她还来不及震惊于自己的家并没有倒,一心一意就是要找到些什么似的四处遍寻。
她回到现代来了,那他们呢?
是在神话世界里被摔死了,还是他们没被摔死,只是还在神话世界里?
那她呢?她怎么办?
厨房,没有。
浴室,没有。
客厅,没有。
棋的房间,还是没有。
那他们到底在哪里?难道真的只有她一个人回来吗?还是他们都只存在于自己的幻想里?
许羡恩挫败的蹲在地上,想起吱吱的撒娇、神牛的嘴贱…还有滕奔到飞车就要翻复前还护着她安全的情意…
木门“咿呀”一声的被打开,许羡棋从门外走进来。
“大姊,你在干嘛?”
她仍然是那副扮相,满脸的笑容看起来比以前更美了。
是她太久没看到自己的关系吗?怎么感觉她有点不一样了?
“没有。”许羡恩站了起来,紧张兮兮的握住许羡棋的手。“棋,我问你…你有没有…有没有看见什么奇怪的事情?”
“大姊,你真爱说笑,咱们住在这儿,荒山野岭的,哪有什
么奇怪的事可以瞧见?要真有,我就不会镇日喊着无聊了。”许羡棋笑得娇媚,踩着小碎步帮姊姊斟了杯水。“哪,喝点水,我从外头就听到你的叫声啦。”

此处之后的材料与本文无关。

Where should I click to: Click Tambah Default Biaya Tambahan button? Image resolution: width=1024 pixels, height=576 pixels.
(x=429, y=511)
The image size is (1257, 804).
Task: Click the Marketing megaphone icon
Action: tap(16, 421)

“咱们家…没地震吗?”许羡恩啜了口水,这才想起,房子理应倒掉才对。
“没啊。”许羡棋皱着眉头“怎么啦?一睡起来净说些胡言乱语,难不成你学淳于棻一样也跑去大槐国被国王招为驸马,最后还当了南柯郡的太守吗?”
许羡恩深深的叹了口气“没有,不过也差不多了…”
“哟?不错,说来听听。”
许羡棋睁圆了眼,等着她说说她的南柯一梦。
“不要。”许羡恩冷淡的撇过头去,泪水在她的眼眶里打滚。
她不想把那些冒险的过程和任何人分享,想到那段旅程,她就又高兴又悲伤,因为想到那段,她就会想到滕奔…那个在有生命危险时还奋力保护她的男人。
眼泪啪答啪答的掉了下来。
他是不是真的死了?不然羡棋为什么没提到他?
想起差点被吃掉的他,想起那个在她害怕的时候牵着她的手走路的他,想起在她假装睡着的时候偷亲她的他,想起到死前坚持要保护她的他…
“呜…”她小小声的呜咽着。
怎么又哭了?别哭喔,乖嘛…
他的话轻轻在她心湖里回响,在她记忆里翻腾。
没想到还好,愈想她就愈难过,到最后眉一皱、嘴一张就放声大哭了起来。
“呜哇…我不要你死掉、我不要你死掉,人家…人家还没说我很爱你,你怎么可以死掉啦——”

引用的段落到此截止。